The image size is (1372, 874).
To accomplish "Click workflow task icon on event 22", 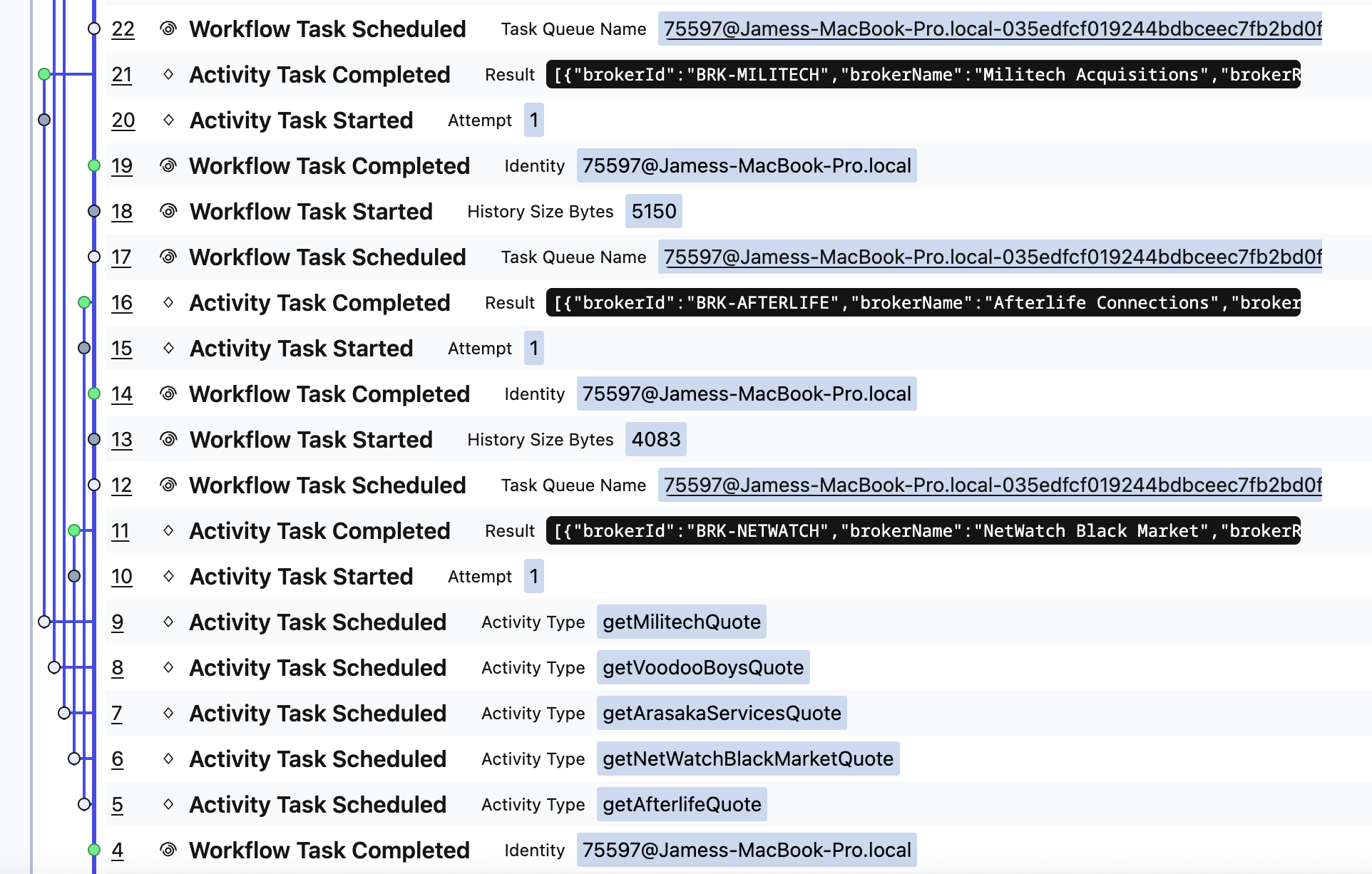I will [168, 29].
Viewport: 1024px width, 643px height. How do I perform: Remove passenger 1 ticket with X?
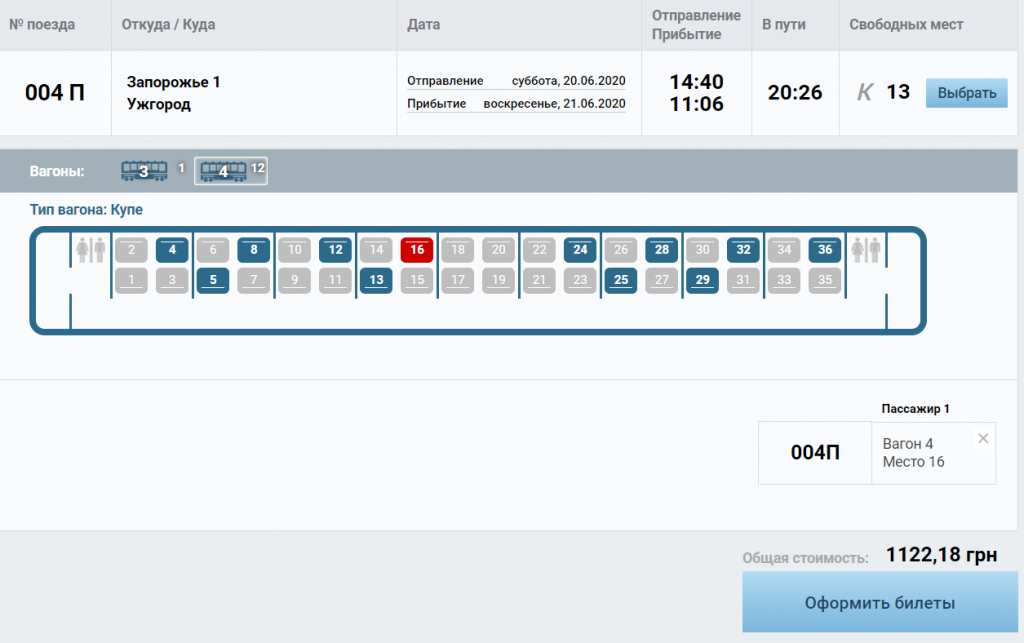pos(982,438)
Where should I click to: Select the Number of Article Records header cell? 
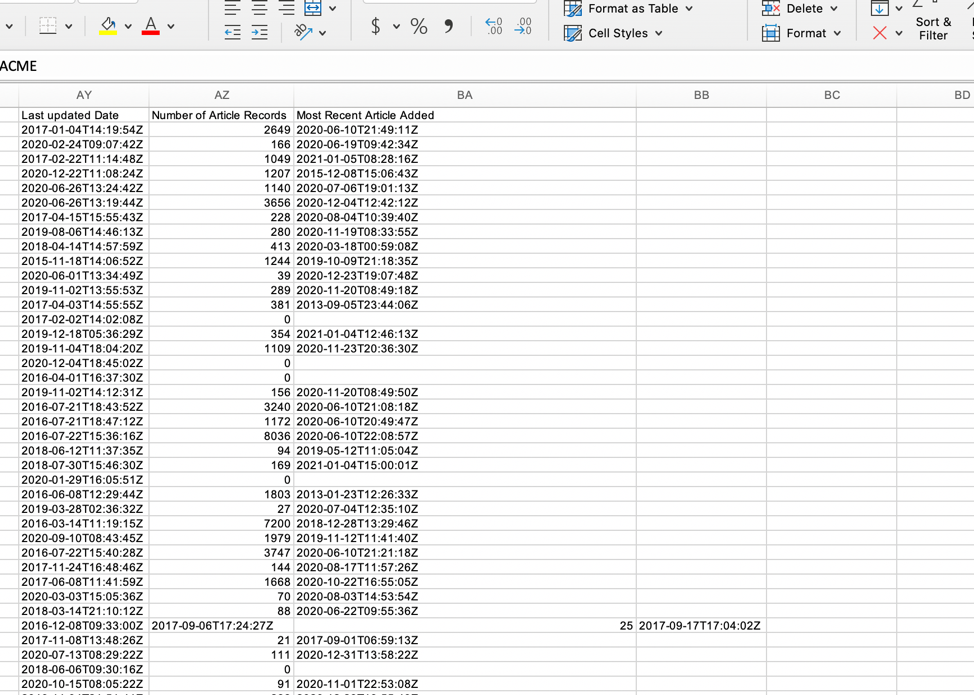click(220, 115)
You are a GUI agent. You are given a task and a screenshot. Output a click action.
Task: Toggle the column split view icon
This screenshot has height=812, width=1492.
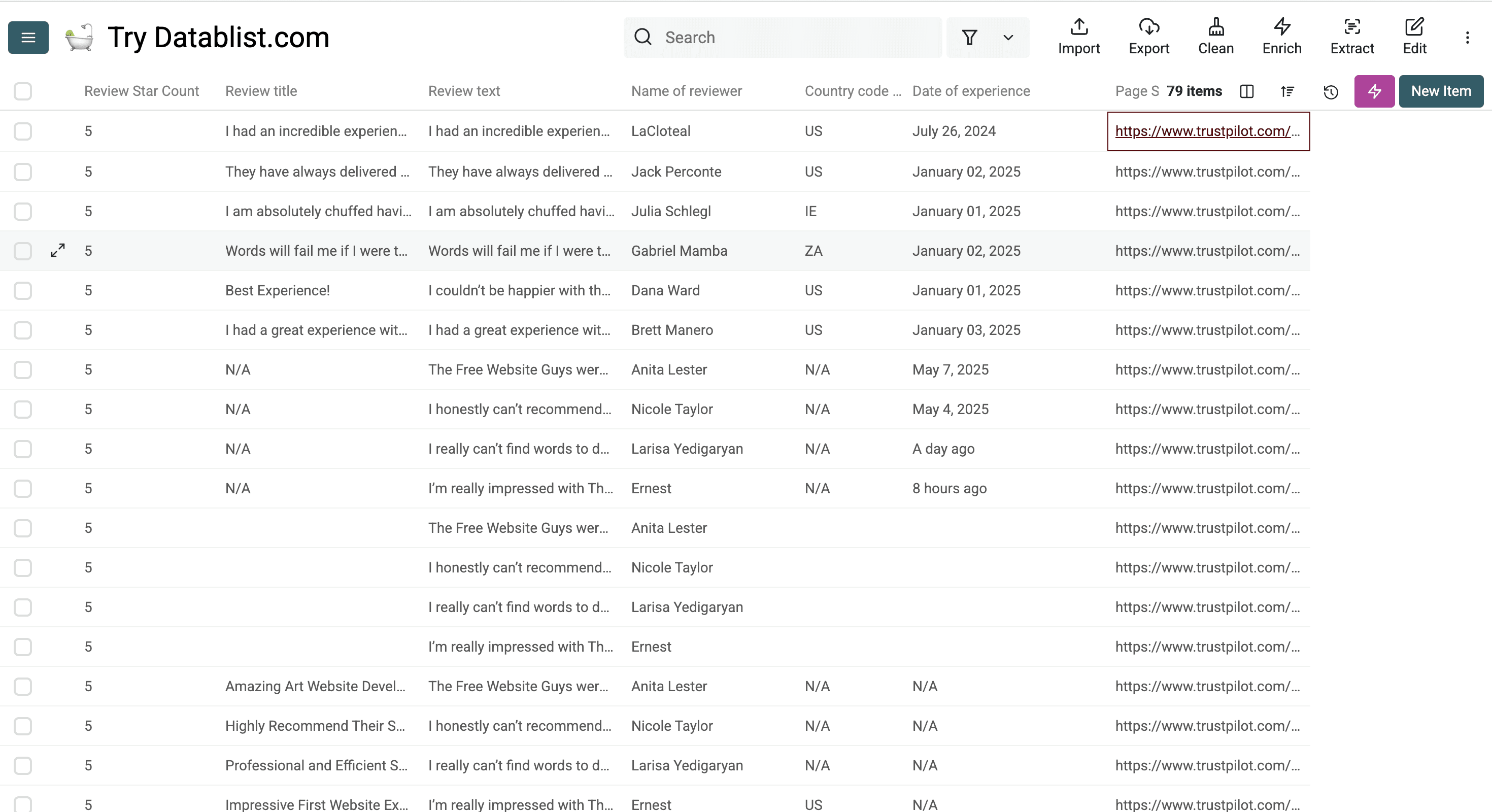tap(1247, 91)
-=-=-
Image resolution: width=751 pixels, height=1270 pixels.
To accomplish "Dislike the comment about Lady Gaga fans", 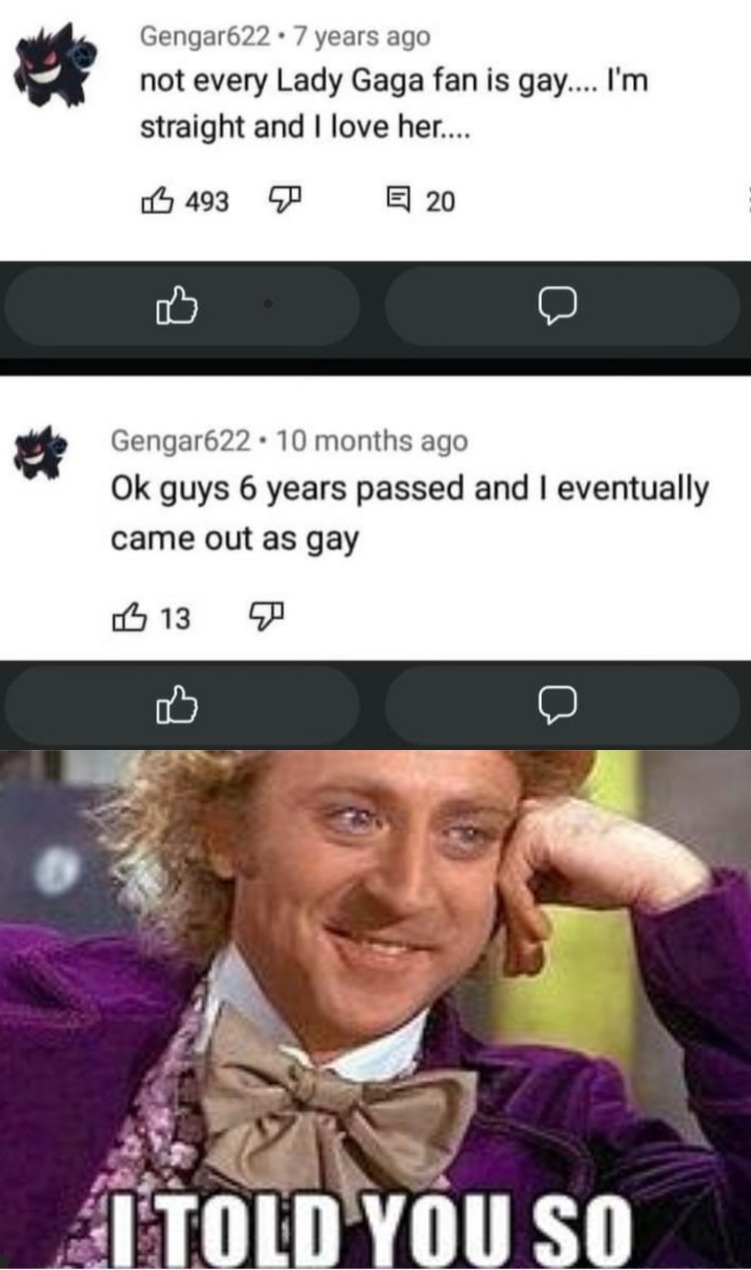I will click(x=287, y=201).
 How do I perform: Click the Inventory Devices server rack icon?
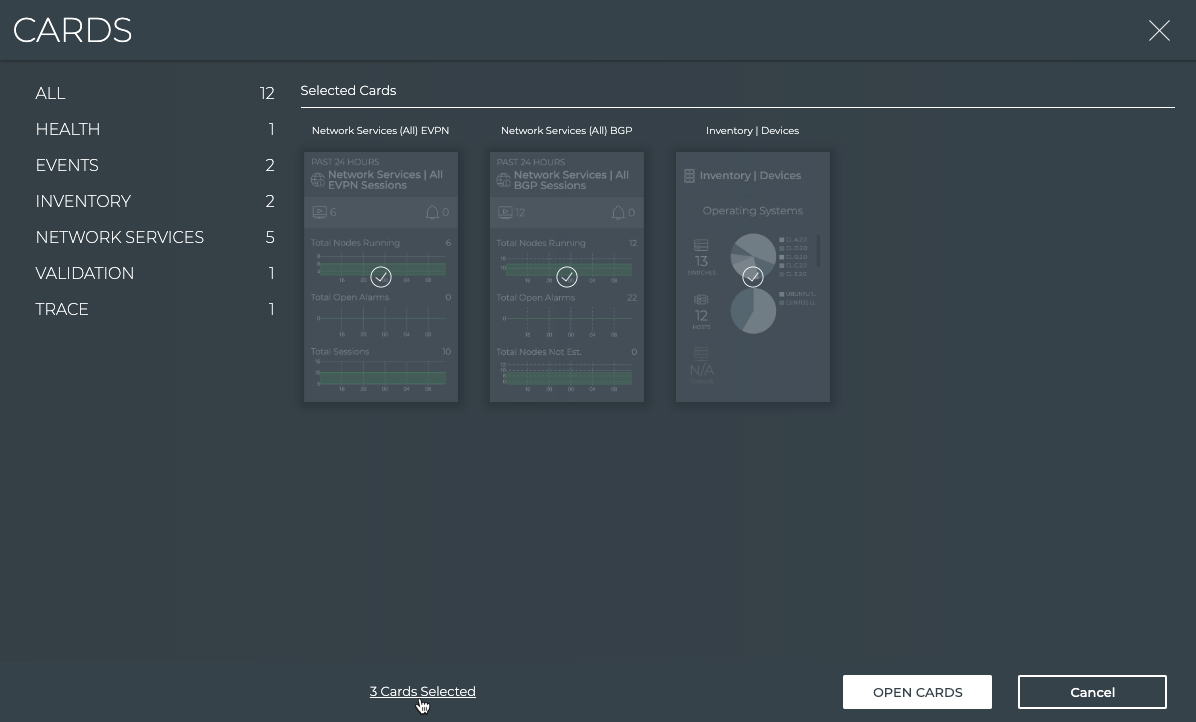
-=-=-
Count the lines of the material that contain the string "height". Reply with the number only.

3